This fear seems to be based on (a) a concern that they won't be able to "cut it" in this new world, and (b) that if they are "just" doing the main templates (and not all of the generated pages) they will lose billable hours.

I think (a) is a matter of education and I'm working on it, but (b) is harder to answer. I believe that they will be able to address oft-stated customer requests for "editable websites," and that they will be able to bid on sites that require more functionality and dynamic interaction with the user than they have dealt with in the past.

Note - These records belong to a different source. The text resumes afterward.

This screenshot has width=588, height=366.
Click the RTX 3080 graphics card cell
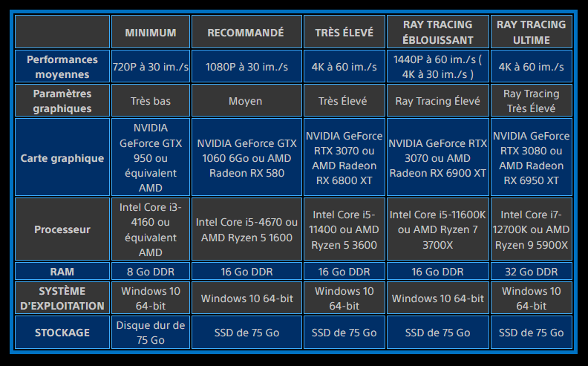point(531,158)
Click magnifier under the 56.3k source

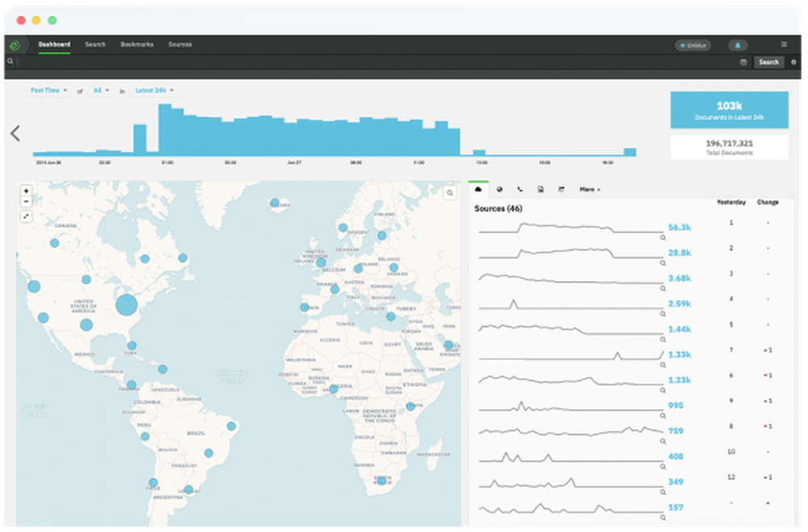point(663,238)
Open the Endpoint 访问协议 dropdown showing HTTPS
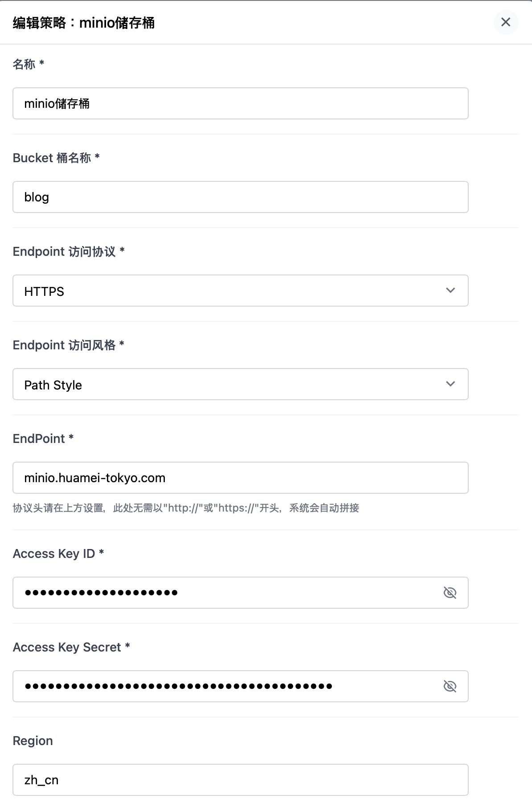Viewport: 532px width, 803px height. (x=241, y=291)
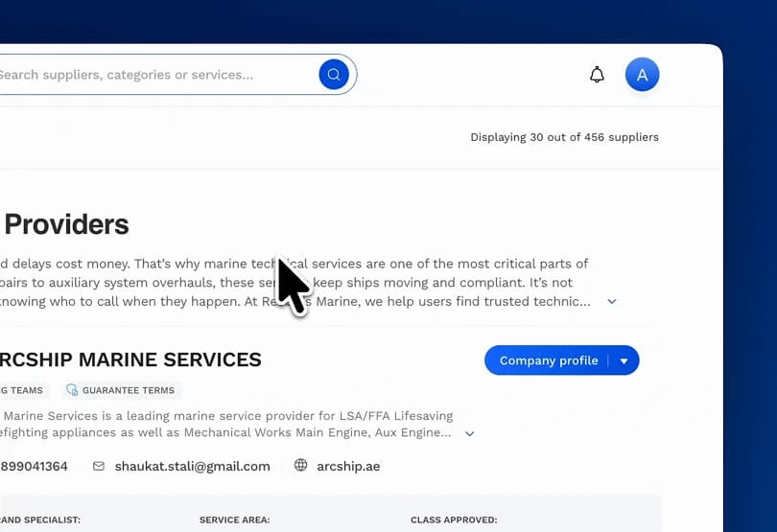Visit the arcship.ae website link
Screen dimensions: 777x532
(x=348, y=466)
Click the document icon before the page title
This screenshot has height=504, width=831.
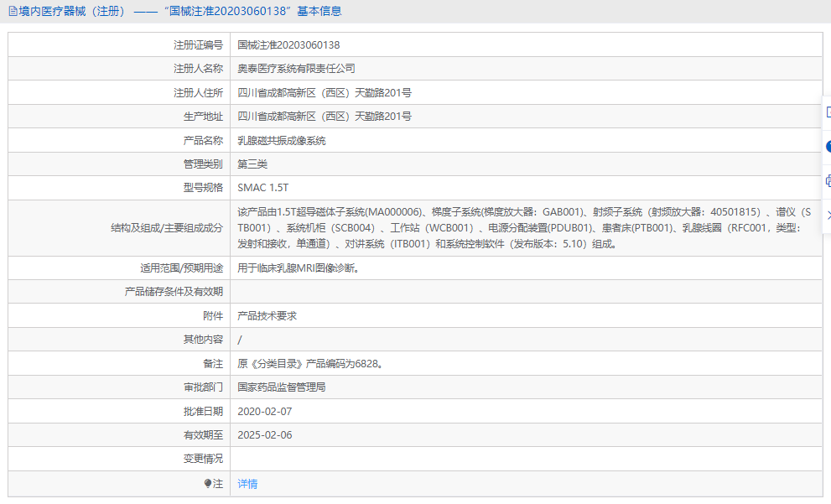(x=10, y=11)
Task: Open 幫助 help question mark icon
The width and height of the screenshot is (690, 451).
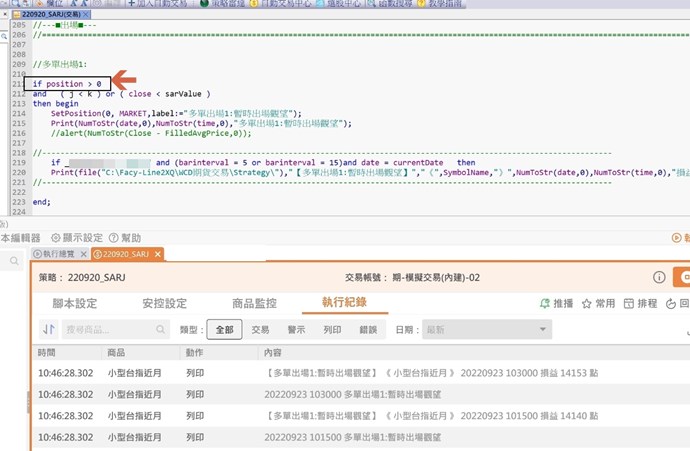Action: (x=114, y=238)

Question: Does anyone have any studies / examples / success stories / whatever that I can use to show them that WP may actually be a major step forward in their ability to find and please customers? It is important that these be from a designer's point of view. Some of this will be anecdotal, but I'm hoping for something more ... concrete.

After thought:  I wish I could give out more than one Correct Answer. I felt a bit stupid when I saw case studies because that should have been one of the first things I searched on. I liked the comment about The Loop because it gave me a little insight from a designer's point of view about what might be intimidating. I'm going to look for more of those.

Addressing The Fear is a bit more difficult because fear, by it's very nature, is not purely rational. Many people have been deeply traumatized by the recession — watching your billables drop by 75-80% overnight through no fault of your own can make you really nervous about anything changing. I saw this in my parents, who were in their 20's during the Great Depression; fifty years later they still had a sense of scarcity in the world.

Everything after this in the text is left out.